> [Your goal]:
The records below should be copied in full, exactly as shown.

■ ■ ■

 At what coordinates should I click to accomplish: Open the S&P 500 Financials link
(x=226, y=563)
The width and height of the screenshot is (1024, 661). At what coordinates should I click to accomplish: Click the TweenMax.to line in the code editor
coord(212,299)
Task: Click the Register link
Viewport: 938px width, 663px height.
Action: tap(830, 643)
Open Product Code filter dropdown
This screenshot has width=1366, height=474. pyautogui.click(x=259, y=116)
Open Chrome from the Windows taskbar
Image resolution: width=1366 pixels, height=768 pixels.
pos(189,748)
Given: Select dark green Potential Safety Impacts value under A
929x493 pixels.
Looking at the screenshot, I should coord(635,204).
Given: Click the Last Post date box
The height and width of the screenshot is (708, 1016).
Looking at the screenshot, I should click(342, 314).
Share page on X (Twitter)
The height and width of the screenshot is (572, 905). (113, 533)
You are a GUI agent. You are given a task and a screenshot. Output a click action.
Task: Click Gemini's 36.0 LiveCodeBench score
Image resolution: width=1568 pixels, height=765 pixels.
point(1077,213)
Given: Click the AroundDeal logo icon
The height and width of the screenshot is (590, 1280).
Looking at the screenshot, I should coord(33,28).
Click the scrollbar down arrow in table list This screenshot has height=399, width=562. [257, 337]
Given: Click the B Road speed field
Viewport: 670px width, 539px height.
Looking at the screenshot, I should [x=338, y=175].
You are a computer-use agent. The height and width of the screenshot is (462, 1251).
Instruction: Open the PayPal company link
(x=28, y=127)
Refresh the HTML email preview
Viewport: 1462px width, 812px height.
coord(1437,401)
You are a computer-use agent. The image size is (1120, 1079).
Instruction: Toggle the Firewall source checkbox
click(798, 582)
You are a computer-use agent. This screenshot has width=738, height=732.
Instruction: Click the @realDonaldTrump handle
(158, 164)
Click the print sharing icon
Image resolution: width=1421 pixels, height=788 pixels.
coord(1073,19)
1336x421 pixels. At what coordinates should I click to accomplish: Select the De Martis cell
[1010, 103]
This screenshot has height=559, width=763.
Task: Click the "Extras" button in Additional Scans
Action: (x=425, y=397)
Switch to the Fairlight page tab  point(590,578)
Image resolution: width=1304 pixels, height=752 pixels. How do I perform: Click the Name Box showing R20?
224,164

■ ■ ■

> [Answer for this exercise]:
 At what coordinates should I click to accomplish: Open the S&P 500 Financials link
(x=226, y=563)
The width and height of the screenshot is (1024, 661). At what coordinates should I click to accomplish: Click the TweenMax.to line in the code editor
coord(212,299)
Task: Click the Register link
Viewport: 938px width, 663px height.
Action: tap(830, 643)
Open Product Code filter dropdown
This screenshot has width=1366, height=474. pyautogui.click(x=259, y=116)
Open Chrome from the Windows taskbar
Image resolution: width=1366 pixels, height=768 pixels.
pos(189,748)
Given: Select dark green Potential Safety Impacts value under A
929x493 pixels.
Looking at the screenshot, I should coord(635,204).
Given: Click the Last Post date box
The height and width of the screenshot is (708, 1016).
Looking at the screenshot, I should click(342, 314).
Share page on X (Twitter)
The height and width of the screenshot is (572, 905). (113, 533)
You are a GUI agent. You are given a task and a screenshot. Output a click action.
Task: Click Gemini's 36.0 LiveCodeBench score
Image resolution: width=1568 pixels, height=765 pixels.
point(1077,213)
Given: Click the AroundDeal logo icon
The height and width of the screenshot is (590, 1280).
Looking at the screenshot, I should coord(33,28).
Click the scrollbar down arrow in table list This screenshot has height=399, width=562. [257, 337]
Given: Click the B Road speed field
Viewport: 670px width, 539px height.
Looking at the screenshot, I should [x=338, y=175].
You are a computer-use agent. The height and width of the screenshot is (462, 1251).
Instruction: Open the PayPal company link
(x=28, y=127)
Refresh the HTML email preview
Viewport: 1462px width, 812px height.
coord(1437,401)
You are a computer-use agent. The image size is (1120, 1079).
Instruction: Toggle the Firewall source checkbox
click(798, 582)
You are a computer-use agent. This screenshot has width=738, height=732.
Instruction: Click the @realDonaldTrump handle
(158, 164)
Click the print sharing icon
Image resolution: width=1421 pixels, height=788 pixels.
coord(1073,19)
1336x421 pixels. At what coordinates should I click to accomplish: Select the De Martis cell
[1010, 103]
This screenshot has height=559, width=763.
Task: Click the "Extras" button in Additional Scans
Action: (x=425, y=397)
Switch to the Fairlight page tab  point(590,578)
Image resolution: width=1304 pixels, height=752 pixels. How do I perform: Click the Name Box showing R20?
224,164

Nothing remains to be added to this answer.